▸ TO BE DONE
Can you repeat the lines of the listing from the line containing "You are a computer-use" through the end of the listing, leaving out the pictures?

(Dataset excerpt)
----------------------------------------

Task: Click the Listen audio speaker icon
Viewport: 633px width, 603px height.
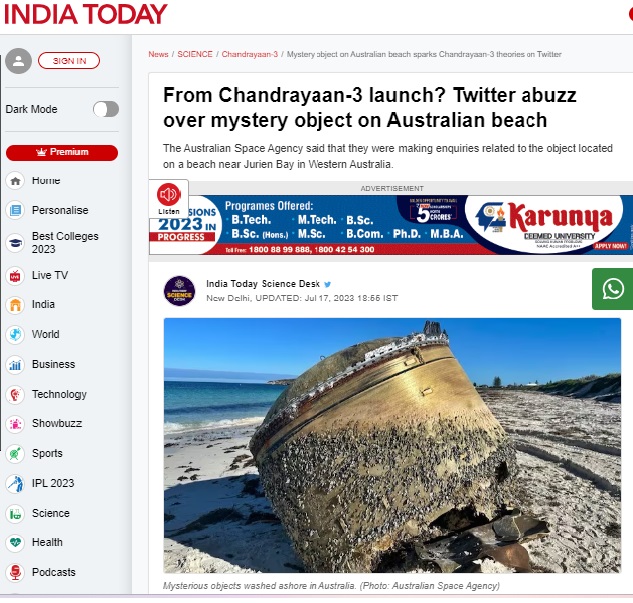Action: (169, 195)
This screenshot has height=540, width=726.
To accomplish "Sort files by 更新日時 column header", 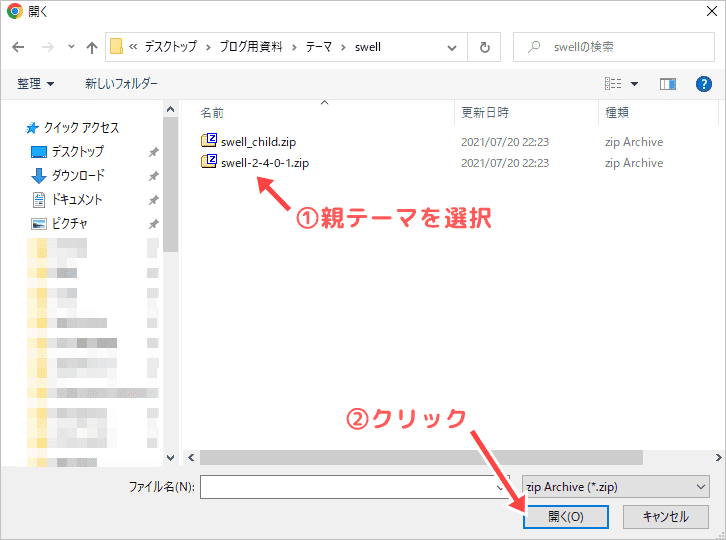I will (x=484, y=112).
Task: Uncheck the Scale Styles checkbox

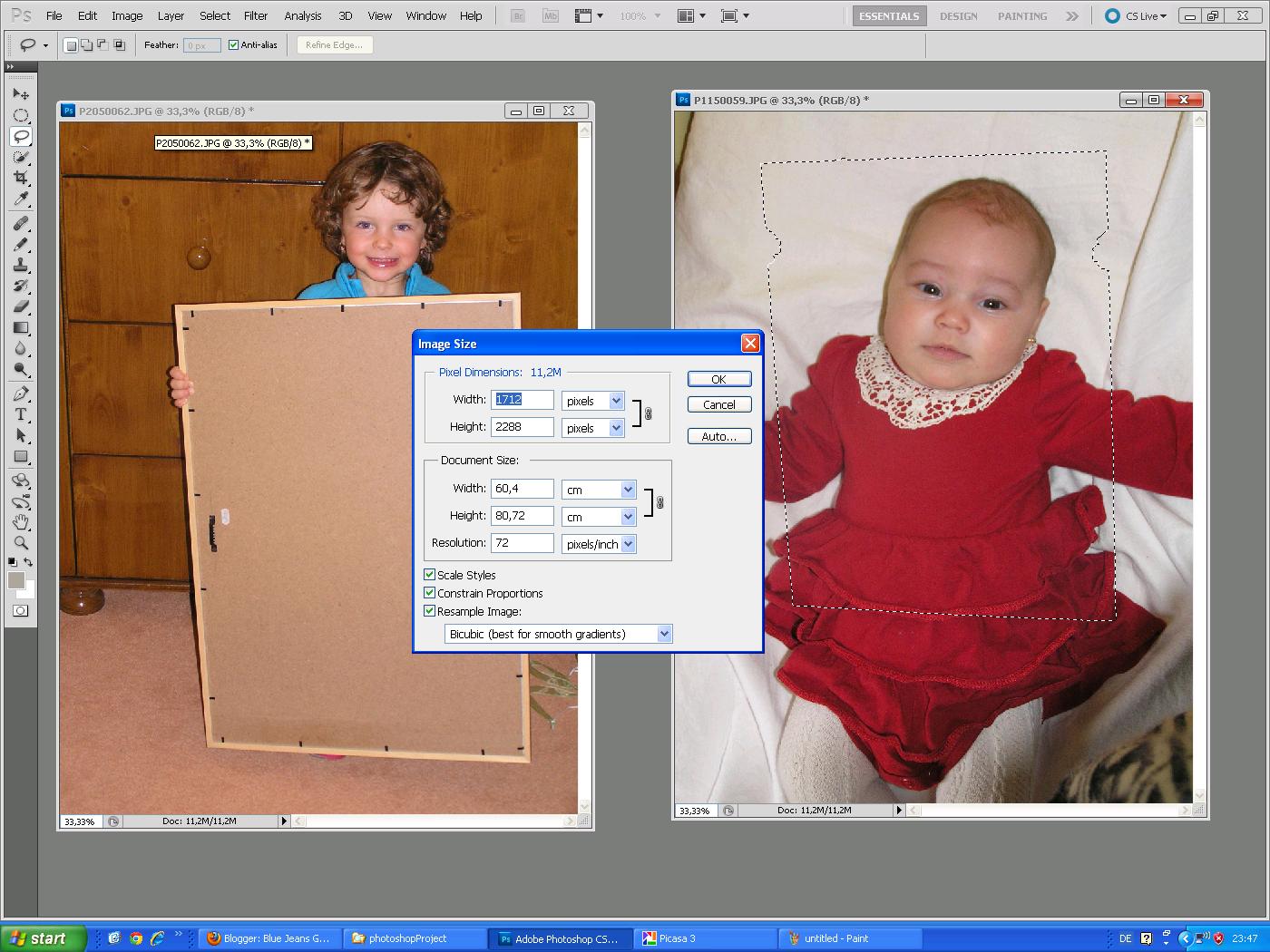Action: [x=429, y=574]
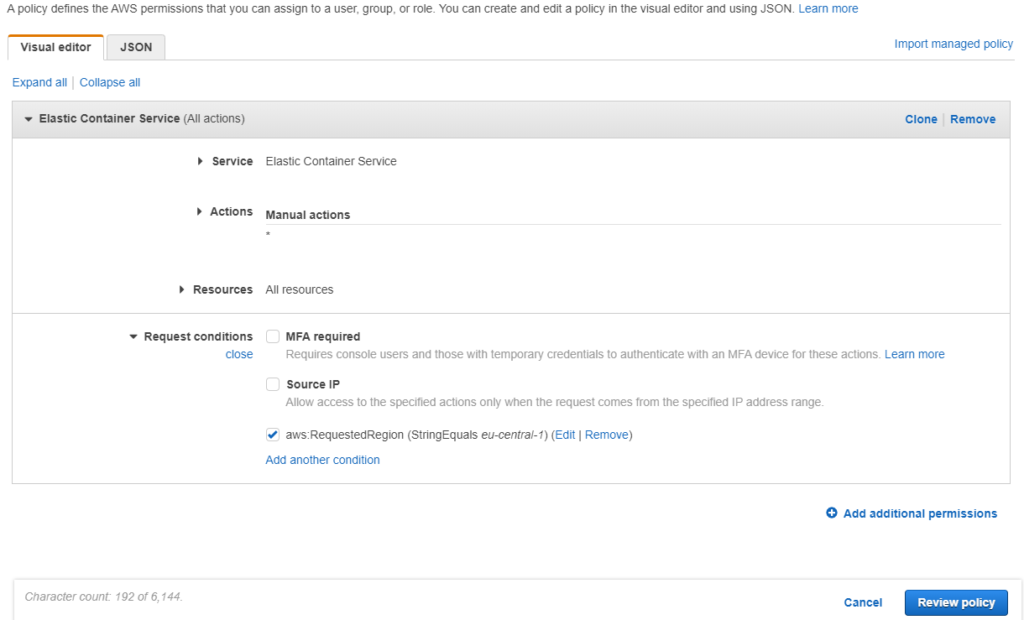The width and height of the screenshot is (1024, 620).
Task: Collapse the Request conditions section
Action: pos(133,337)
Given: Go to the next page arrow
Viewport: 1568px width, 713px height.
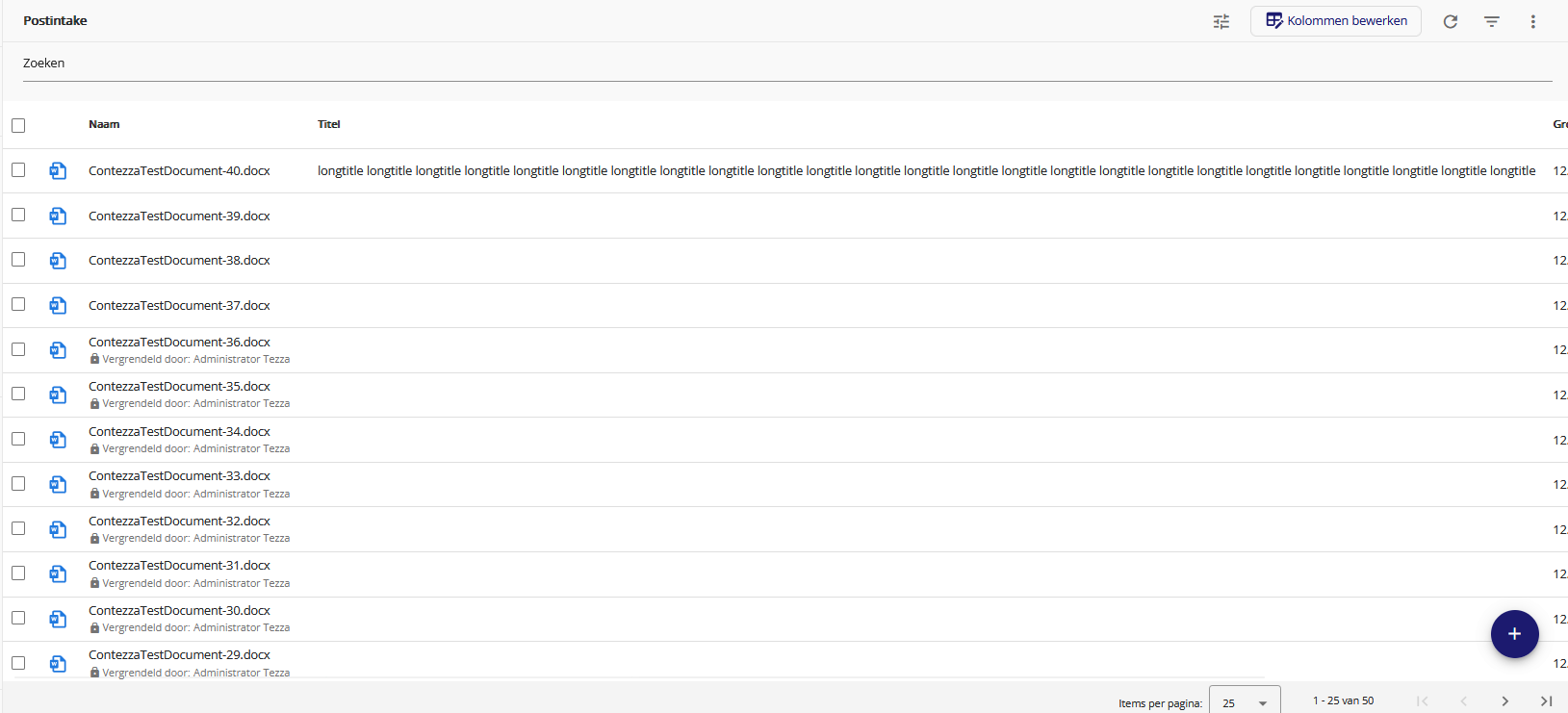Looking at the screenshot, I should point(1505,701).
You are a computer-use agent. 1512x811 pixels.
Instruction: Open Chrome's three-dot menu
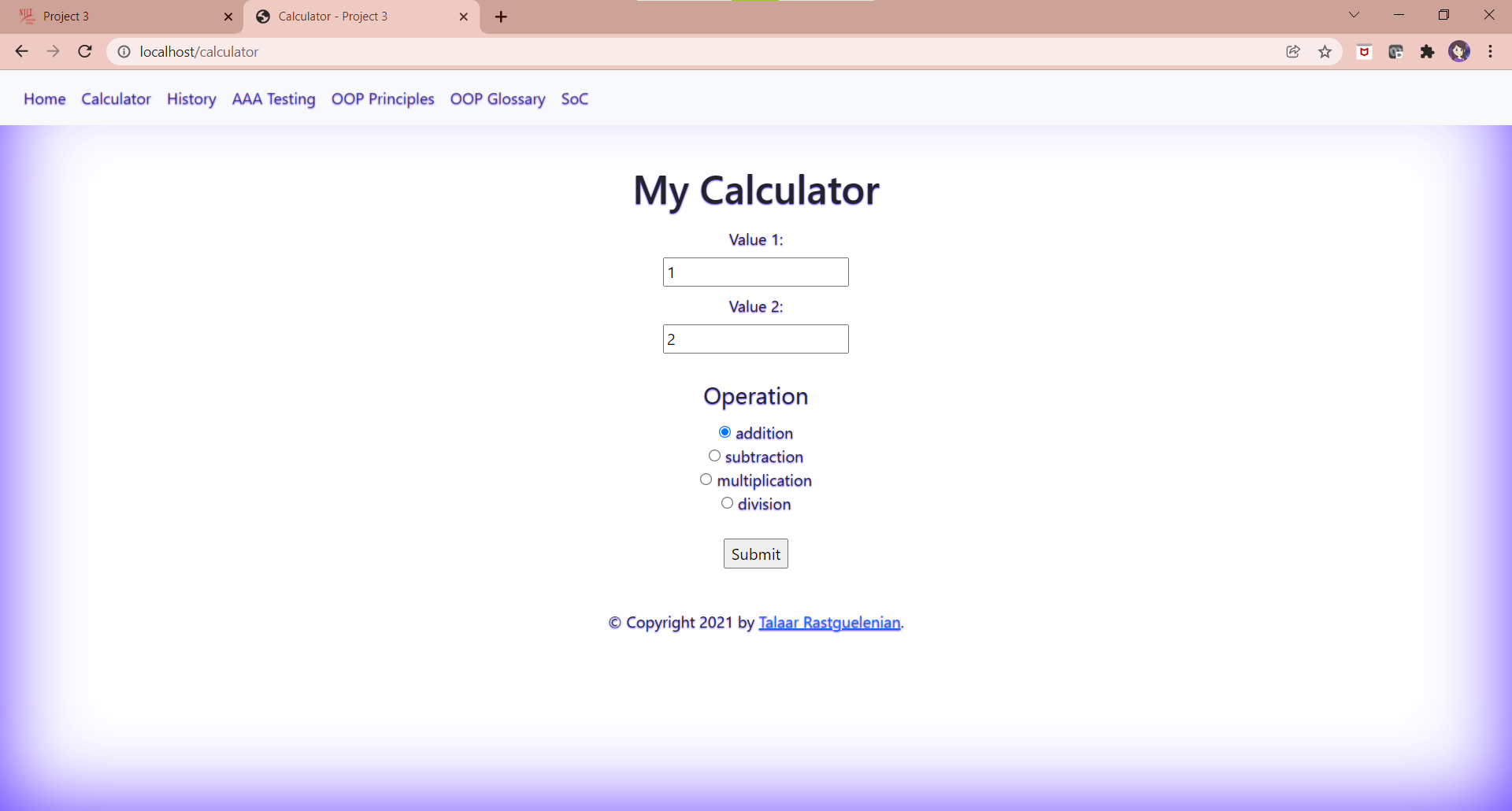point(1491,51)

----------------------------------------

▸ RESULT OF THE EXERCISE
You are a computer-use agent. 1512x811 pixels.
Instruction: Open Chrome's three-dot menu
point(1491,51)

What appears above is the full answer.